EXERCISE DIRECTIONS
Please return all lines of the data below containing the string "checkbox".

** SUPPLIED DATA follows **

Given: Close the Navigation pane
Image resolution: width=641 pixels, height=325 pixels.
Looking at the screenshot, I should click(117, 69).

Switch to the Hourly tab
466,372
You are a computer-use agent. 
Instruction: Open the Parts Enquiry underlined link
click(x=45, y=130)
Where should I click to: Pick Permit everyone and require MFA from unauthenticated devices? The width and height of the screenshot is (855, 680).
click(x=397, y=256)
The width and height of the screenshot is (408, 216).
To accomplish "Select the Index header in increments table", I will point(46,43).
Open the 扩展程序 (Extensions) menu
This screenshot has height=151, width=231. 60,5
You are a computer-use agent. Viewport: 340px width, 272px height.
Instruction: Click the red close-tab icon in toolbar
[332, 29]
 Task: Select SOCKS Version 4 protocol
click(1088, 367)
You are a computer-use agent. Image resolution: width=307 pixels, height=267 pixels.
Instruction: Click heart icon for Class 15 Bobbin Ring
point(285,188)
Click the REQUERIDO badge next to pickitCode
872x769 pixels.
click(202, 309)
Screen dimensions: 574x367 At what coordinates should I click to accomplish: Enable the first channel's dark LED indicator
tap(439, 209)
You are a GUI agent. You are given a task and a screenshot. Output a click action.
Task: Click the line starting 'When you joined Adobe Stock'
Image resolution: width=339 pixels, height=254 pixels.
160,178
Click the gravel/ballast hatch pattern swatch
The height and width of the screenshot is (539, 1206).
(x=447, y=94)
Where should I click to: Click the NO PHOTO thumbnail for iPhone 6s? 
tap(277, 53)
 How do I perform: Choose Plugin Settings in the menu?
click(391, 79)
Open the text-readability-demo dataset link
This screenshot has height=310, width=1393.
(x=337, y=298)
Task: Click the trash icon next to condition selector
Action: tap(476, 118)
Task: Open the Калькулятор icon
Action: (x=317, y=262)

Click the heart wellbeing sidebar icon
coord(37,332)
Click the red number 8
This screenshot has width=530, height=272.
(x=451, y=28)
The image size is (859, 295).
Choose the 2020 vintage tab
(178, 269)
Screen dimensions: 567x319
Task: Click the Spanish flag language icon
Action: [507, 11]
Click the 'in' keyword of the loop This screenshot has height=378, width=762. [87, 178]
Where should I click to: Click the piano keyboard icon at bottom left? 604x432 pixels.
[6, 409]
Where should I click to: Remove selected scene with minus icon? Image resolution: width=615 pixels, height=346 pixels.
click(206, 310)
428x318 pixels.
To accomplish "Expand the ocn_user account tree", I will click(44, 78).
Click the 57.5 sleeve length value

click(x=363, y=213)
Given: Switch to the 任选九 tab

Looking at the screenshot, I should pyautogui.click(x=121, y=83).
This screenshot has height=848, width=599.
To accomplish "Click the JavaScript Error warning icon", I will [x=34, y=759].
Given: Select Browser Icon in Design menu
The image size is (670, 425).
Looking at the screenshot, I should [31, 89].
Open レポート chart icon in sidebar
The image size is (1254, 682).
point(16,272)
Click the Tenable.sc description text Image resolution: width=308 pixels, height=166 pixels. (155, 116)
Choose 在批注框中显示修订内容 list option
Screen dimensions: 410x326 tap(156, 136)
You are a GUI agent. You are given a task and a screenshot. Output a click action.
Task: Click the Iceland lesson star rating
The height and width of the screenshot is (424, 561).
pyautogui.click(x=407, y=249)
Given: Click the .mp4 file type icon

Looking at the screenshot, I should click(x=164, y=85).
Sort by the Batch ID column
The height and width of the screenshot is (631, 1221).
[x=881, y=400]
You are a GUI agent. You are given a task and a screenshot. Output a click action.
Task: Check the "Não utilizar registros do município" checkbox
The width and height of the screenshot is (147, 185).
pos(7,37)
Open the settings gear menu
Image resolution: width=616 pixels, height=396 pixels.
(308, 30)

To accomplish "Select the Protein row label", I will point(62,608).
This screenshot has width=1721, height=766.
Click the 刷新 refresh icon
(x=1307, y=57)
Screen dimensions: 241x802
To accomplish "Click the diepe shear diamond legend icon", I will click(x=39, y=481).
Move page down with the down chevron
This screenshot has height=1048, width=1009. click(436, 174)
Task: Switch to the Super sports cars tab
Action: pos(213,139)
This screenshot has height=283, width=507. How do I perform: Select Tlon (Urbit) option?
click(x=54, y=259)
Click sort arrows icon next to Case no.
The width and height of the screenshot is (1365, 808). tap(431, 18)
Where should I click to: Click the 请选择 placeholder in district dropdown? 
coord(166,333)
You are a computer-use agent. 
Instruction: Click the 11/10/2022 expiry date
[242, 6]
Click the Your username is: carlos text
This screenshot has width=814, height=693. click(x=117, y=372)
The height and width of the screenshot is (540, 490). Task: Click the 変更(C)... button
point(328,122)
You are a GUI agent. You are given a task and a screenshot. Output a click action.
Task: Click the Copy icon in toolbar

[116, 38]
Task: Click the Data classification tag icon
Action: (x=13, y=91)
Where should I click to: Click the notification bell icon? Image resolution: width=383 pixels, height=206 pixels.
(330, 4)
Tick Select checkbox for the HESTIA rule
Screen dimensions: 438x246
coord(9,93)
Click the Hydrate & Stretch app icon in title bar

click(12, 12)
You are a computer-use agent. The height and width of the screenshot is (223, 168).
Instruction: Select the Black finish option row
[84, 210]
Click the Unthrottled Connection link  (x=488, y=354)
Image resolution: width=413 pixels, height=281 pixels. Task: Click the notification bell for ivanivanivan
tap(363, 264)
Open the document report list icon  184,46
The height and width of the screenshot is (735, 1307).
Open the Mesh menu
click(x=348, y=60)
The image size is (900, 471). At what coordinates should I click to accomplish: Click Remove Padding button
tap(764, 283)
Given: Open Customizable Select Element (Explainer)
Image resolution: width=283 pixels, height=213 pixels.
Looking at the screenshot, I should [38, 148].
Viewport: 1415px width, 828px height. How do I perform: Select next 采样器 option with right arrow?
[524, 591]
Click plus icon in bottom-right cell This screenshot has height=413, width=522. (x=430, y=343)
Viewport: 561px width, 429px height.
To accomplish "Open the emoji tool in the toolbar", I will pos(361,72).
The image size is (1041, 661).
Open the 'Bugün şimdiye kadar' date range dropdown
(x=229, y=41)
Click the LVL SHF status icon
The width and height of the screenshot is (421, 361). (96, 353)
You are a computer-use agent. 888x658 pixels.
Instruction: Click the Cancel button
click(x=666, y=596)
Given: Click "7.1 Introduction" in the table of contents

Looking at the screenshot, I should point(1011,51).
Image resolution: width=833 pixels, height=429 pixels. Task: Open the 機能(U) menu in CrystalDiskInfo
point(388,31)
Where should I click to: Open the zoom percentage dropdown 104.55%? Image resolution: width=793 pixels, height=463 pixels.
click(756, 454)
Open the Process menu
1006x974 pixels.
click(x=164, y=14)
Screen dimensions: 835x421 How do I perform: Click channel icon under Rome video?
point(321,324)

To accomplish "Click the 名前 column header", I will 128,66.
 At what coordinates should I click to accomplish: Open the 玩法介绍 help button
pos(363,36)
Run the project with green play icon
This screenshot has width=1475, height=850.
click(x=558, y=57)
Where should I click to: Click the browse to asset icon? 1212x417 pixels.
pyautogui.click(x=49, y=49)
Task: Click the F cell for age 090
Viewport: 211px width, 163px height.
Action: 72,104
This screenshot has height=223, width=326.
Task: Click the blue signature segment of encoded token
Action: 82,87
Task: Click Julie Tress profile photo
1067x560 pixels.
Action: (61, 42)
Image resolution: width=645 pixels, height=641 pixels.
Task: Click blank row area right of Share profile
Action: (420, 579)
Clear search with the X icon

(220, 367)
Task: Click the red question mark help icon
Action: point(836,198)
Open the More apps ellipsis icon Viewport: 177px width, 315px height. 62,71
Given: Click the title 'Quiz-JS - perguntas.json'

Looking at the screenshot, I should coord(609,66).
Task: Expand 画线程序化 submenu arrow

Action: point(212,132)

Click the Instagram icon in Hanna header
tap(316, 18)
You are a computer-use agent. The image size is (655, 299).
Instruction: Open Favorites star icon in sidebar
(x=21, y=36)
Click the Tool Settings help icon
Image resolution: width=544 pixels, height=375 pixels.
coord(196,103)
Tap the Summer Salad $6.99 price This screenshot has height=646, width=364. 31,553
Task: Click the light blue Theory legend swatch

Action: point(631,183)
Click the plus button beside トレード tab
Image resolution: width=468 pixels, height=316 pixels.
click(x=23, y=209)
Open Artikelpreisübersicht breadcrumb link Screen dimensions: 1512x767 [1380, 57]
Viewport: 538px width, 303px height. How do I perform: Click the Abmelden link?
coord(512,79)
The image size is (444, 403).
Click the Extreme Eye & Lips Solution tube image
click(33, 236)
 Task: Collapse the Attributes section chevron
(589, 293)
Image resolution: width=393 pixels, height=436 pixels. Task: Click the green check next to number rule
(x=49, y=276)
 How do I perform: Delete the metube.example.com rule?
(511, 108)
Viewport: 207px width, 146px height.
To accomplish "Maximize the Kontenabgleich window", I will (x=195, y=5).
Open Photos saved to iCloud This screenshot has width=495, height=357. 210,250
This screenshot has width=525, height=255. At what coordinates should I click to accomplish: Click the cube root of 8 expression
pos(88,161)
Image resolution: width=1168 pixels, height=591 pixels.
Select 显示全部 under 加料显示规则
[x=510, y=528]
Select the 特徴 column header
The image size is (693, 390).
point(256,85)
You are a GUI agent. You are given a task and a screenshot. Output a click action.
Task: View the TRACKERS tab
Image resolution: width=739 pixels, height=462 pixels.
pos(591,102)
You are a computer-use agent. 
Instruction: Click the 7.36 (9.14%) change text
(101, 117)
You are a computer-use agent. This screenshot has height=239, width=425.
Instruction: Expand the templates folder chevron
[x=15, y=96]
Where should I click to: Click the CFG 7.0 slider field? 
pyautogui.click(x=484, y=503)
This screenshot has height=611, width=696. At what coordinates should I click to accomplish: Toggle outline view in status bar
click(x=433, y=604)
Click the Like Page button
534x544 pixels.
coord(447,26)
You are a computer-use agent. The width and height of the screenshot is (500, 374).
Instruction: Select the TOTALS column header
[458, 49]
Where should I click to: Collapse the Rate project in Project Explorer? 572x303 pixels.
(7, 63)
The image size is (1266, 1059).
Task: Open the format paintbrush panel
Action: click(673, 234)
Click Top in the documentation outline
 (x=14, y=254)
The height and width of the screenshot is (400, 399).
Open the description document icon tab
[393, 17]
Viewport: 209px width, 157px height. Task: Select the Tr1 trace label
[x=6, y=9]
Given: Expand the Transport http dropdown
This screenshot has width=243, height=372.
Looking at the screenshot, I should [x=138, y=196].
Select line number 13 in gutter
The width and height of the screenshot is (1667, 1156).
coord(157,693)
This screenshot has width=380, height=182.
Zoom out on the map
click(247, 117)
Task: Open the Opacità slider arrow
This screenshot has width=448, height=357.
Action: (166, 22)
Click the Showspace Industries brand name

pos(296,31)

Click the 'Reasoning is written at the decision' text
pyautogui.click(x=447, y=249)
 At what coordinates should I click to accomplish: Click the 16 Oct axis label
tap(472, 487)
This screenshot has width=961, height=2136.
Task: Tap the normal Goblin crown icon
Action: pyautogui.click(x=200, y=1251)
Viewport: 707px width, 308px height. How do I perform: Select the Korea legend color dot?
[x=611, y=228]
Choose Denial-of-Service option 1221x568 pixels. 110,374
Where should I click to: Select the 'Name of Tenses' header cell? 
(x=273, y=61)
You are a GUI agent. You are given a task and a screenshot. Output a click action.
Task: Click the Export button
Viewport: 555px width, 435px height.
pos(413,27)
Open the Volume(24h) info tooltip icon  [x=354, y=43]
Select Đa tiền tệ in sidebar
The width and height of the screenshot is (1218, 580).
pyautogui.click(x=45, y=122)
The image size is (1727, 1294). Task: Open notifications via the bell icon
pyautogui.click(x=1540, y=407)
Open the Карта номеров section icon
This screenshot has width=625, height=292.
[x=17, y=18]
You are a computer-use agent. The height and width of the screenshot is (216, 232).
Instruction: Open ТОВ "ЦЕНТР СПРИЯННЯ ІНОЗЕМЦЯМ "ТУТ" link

** End of SUPPLIED DATA **

WRITTEN RESPONSE
Task: Check the "Não utilizar registros do município" checkbox
Tick Select checkbox for the HESTIA rule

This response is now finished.